The director of the Basel Institute of Clinical and Molecular Ophthalmology, a professor at the Faculty of Medicine of the University of Basel and head of the neurobiology research group at the Friedrich Miescher Institute for Medical Research, told MTI in June: years to understand the mechanism of vision. As he explained, no one has dealt with this issue at the time, a lot of research is being done in this area today. His research team was the first to map how different cells of the visual system extract visual information from the environment.

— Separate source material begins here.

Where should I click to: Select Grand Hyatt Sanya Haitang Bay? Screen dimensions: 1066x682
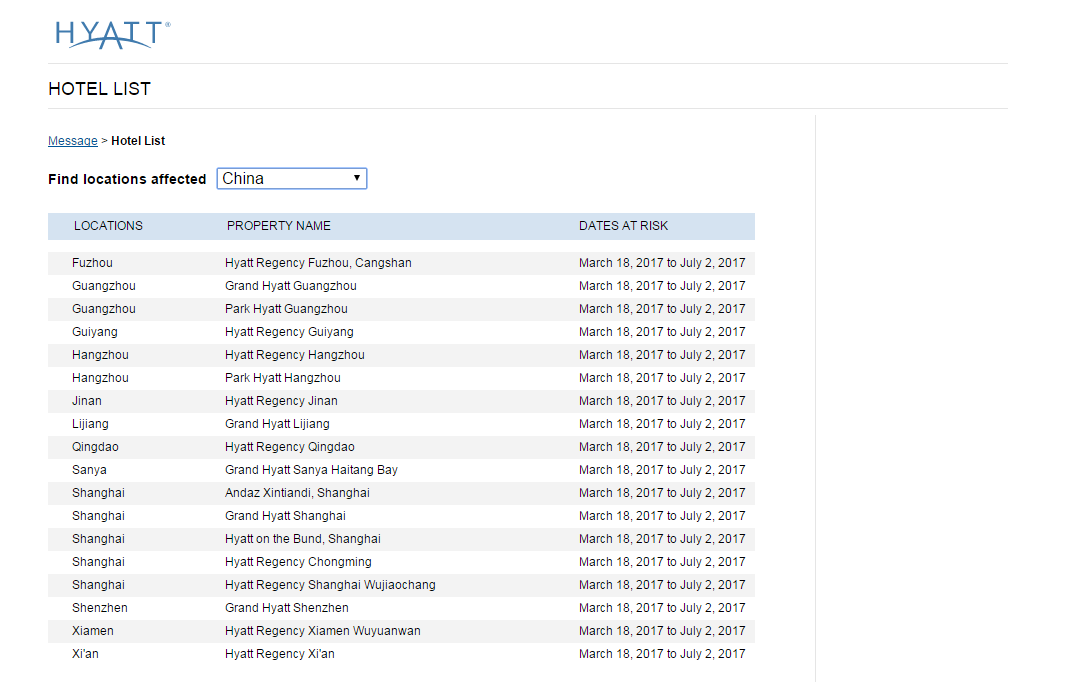pos(311,470)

One of the scientist’s main areas of research, gene therapy experiments to restore vision, he said at the time, developed a vision sensor that could transmit visual information to the central nervous system of patients by interfering with the function of cells. appropriate on the damaged retina. He also mentioned that some of the experiments had reached the clinical trial phase: 15 visually impaired people received the gene therapy vaccine they had developed. The experiments are being carried out in London, Paris and the United States. The results of the first five subjects are currently being evaluated and, at the end of the year, the degree of effectiveness of the therapy will be made public.
The Hungarian neurobiologist received a Fulbright Fellowship in 1997 and a Marie Curie Award of Excellence in 2006. In 2018, he received the prestigious Alden Spencer Medical Award from Columbia University for understanding the process of vision, followed by the Bressler Award for his therapy. vision restoration. In 2019, he was the first Hungarian scientist to win the Louis Jeantet Prize, also known as the Nobel Prize lobby, for discovering the basic processes of visual information processing and developing gene therapy to restore vision. In Hungary, in 2019, he also won the Semmelweis Budapest Prize and the Hungarian Order of Saint Stephen. Every year since 1985, the Körber Prize is awarded to a promising scientist who conducts promising research.